Walking meetings are typically held with two or three people over a set route and period—often 30 minutes. They can take place at a nearby park or even in office hallways. Some people are using walking meetings to boost their daily step counts. Others are spurred by mounting research on the physical and mental benefits of being more mobile at work.

One of the few studies on walking meetings, published this year, demonstrated their potential. The three-week study, co-written by Dr. Alberto J. Caban-Martinez, a physician and scientistat the University of Miami, showed a 10-minute gain among the 17 participants in weekly physical activity after they added walking meetings.

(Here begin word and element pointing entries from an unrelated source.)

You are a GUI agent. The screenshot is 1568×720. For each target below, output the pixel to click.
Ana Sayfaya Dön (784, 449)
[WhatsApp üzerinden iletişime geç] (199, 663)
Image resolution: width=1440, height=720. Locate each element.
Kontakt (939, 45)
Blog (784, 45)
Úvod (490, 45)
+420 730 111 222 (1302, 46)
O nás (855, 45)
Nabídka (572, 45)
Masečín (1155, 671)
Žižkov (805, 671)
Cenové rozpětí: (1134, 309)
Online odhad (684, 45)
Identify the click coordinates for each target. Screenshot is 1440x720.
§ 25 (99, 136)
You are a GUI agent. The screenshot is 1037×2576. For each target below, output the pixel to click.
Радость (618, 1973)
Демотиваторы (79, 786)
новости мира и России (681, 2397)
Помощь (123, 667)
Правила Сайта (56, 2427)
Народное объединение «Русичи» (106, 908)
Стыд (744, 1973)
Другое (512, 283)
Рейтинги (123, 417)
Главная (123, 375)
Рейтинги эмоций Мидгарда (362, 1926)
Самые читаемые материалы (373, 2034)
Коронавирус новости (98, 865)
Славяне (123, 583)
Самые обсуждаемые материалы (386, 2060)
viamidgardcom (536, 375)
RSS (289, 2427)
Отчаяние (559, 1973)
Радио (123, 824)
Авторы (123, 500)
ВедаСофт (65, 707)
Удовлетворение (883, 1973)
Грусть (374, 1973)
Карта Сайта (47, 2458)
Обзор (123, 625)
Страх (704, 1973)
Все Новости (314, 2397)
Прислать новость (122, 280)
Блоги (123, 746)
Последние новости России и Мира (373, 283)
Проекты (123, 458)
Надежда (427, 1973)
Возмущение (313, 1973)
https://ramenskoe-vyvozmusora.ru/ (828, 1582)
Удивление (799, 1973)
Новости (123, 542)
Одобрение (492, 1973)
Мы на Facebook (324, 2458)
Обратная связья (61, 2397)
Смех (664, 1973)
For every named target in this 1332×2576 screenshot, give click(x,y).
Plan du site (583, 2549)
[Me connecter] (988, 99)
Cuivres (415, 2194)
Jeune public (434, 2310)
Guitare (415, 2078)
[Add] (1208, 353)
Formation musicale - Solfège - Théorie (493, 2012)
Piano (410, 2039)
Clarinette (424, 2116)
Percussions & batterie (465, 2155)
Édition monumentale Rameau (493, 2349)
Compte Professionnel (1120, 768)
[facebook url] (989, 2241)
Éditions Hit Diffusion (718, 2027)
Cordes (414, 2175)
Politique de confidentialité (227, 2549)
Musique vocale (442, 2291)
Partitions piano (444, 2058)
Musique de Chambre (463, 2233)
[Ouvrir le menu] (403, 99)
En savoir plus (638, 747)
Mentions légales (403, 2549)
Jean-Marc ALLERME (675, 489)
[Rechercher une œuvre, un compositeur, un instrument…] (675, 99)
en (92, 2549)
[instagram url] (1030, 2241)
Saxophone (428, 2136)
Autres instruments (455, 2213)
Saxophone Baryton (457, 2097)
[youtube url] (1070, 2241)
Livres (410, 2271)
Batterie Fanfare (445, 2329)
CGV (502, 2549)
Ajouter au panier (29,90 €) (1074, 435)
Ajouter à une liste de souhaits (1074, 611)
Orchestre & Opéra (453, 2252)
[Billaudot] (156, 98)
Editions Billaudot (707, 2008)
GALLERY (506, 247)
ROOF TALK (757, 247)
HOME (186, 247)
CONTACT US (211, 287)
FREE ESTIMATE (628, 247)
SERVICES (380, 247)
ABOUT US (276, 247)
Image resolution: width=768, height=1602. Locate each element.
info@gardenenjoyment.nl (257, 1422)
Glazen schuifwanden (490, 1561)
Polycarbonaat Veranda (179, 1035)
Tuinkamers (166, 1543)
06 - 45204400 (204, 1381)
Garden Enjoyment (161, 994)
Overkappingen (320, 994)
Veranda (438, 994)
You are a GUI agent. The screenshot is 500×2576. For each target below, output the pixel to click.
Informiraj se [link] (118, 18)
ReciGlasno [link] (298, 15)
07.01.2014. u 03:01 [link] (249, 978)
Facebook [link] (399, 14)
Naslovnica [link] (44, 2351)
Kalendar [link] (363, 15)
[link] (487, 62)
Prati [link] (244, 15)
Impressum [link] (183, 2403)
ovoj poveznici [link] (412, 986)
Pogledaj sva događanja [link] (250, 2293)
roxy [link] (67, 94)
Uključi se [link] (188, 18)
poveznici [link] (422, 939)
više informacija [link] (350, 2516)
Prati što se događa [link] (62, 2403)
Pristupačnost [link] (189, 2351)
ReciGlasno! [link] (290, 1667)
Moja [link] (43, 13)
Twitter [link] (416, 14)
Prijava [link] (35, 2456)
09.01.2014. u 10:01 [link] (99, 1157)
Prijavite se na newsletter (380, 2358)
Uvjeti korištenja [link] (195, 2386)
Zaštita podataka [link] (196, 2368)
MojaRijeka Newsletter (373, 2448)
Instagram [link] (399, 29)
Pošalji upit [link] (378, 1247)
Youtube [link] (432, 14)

The more participants engaged in moderate physical activity at work, the less likely they were to miss work for health reasons, according to the study, published in the journal Preventing Chronic Disease. Being sedentary for long stretches is linked with obesity, Type 2 diabetes and a range of other conditions.

Walking meetings have been outlined in a TED Talk and encouraged in a Funny or Die video with the cast of “The West Wing,” whose characters were known for their frequent walk-and-talks. The 2015 federal dietary guidelines suggested people use walking meetings to increase physical activity.

Meetings, phone calls and email have come to consume more than 90% of the working time of managers and some other workers, such as consultants. Many of those meetings and calls could be conducted while walking, experts say.